Here’s where I ended up—I put all 21 shades in the gallery up top.

The middle column is Rowan’s shade number.

19 degrees or lower: Clay

20-23: Alabaster

24-27: Scree

28-31: Seafarer

32-35: Seasalter

36-39: Maritime

40-43: Delft

44-47: Ciel

48-51: Fjord

52-55: Vaseline Green

56-59: Electric Green

60-63: Lime

64-67: Cumin

68-71: Mineral

72-75: Sulfur

76-79: Pink Bliss

80-83: Barbara

84-87: Zinnia

88-91: Ginger

92-95: Scarlet

95 or higher: Rage

I tried to engineer my choices to get plenty of days in colors I’ll be happy seeing a lot of, and colors that will look good next to their likely neighbors.

But who really knows? It’s weather!

I already love having a new ritual to start my days in 2022:  every morning, knitting one ridge to represent the temperature from the day before. It’s hard to get my mind around how such a big blanket could come from knitting just one ridge every day. But it will!

Come on in, the temperature’s fine!

Love,

Kay

 

108 Comments

  • I’ve been admiring these too and you’ve inspired me to knit one now! How many skeins of each color are you thinking? And what size needles? I can’t wait to get started!

    • Could you provide a list of how many skeins of each color is needed and the actual pattern/how many rows per color?

    • This looks like such an interesting project but I’ll need to live vicariously through everyone else’s projects. I simply have too many unfinished projects. I live in the Sierra Foothills & we’re the ones causing the Air problems in the Bay Area. (Too many arsonists ruining our forests) I hope you don’t mind I love the Mohair as smoke so I want to use it. Oooh maybe a small temperature scarf instead that might be finishable for me.

    • The weather will dictate how many skeins we’ll need, I’m predicting needing a second ball of some of the warmer colors, but who knows! I’m a loose knitter so I use a US 5 for Felted Tweed but I think some people use a 6 or even a 7.

      • Just started my temp blanket for 2023, and I love finding and knitting the high temp each day. I only wish I would have recorded the temps from the places I’ve been during January rather than just sticking with my home town. Would have been fun to see the pinks and reds (Israel and Florida) interspersed with St. Louis temps. Perhaps next time. Splicing the ends is the way to go—surprisingly smooth transitions and no ends.

      • Thank you! I am also loose!

  • Hi Kay!
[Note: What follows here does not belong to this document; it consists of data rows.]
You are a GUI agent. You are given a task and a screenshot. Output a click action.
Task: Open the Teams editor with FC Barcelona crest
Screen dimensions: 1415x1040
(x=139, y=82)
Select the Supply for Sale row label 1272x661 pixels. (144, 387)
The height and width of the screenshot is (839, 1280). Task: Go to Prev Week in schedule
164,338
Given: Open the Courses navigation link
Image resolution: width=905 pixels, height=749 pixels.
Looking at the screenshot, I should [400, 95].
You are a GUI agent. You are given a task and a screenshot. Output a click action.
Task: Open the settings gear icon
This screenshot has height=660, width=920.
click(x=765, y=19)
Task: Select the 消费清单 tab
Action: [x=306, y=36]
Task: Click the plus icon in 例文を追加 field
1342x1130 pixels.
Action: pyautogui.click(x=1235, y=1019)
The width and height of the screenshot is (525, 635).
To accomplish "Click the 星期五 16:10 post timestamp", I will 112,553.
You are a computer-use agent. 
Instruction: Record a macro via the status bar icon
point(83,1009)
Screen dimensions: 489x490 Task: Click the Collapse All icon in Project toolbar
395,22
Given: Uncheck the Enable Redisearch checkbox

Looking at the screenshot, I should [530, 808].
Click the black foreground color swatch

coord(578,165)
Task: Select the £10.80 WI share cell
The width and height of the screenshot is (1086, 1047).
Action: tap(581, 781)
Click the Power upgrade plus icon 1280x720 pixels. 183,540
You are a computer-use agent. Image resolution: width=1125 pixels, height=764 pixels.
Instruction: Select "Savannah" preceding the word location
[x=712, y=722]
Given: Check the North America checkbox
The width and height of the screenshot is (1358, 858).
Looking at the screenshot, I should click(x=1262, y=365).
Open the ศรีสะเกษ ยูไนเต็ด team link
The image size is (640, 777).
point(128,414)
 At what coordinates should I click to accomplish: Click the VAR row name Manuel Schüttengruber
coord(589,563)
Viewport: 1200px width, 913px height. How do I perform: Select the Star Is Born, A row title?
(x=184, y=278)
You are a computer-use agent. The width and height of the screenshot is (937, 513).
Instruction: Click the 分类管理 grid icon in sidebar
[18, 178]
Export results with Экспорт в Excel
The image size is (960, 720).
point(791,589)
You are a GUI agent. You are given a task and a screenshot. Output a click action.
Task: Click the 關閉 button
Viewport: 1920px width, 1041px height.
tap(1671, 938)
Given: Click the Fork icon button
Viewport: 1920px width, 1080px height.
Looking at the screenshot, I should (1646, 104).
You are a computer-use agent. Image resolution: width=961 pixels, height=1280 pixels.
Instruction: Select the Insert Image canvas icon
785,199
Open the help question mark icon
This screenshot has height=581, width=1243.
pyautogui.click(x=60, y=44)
Any suggestions on how to change colors at the end of each row? I am inspired and look forward to seeing the progress on your temperature blanket.
    I’ve considered using the daily high temp from wherever I am. It would mainly represent my hometown (Omaha), but would also include my travels throughout the year. Visits to relatives, vacations, etc. Take care.

    • How about leaving a 6-7” tail at both ends of each row and knotting them together as you go for a fringe? Or you could make the fringe on only one side if you wanted

      • I’m spit felting my Color Explosion Throw as I go—I break the yarn 4” (10cm) when I’m 4 stitches from the end of using the old color. Spit felt the new color onto the old color, return to knitting, and you’ll have no ends at all! Felted Tweed works well with spit felting.

    • Stephen West has a method he calls Weavin Stephen – you loop the last strand along the back for the first 10 or so stitches of a new row.

      • I use it all the time! It was in Knit Stars Season 1.

        • Thank you. I have Knit Stars.

      • that’s what i did on the Kaffee blanket….

      • That’s brilliant!

    • What will you do with all those loose ends at the beginning and end of each color change? It could be over 500???

      • I’m doing one in cotton and I really like to sew them in well so I’m doing end management every seven days. Otherwise, It will never get done!

      • I’ve made a many-colored scarf w/ almost every row color changes & I left 4″-6″ of end each row. When finished, I tied every few color ends into knot close to piece’s edge and it made a beautiful fringe. You could leave even longer ends to make a netting-type fringe by tying multiple rows of knots alternating the ends you tie together.

  • How many ounces/grams did you buy in each color?

    • I started with one ball of each of the colors on my shade card. There’s no way of really knowing how many days will fall into each of the temperature ranges, but I’m expecting to need second balls at some point.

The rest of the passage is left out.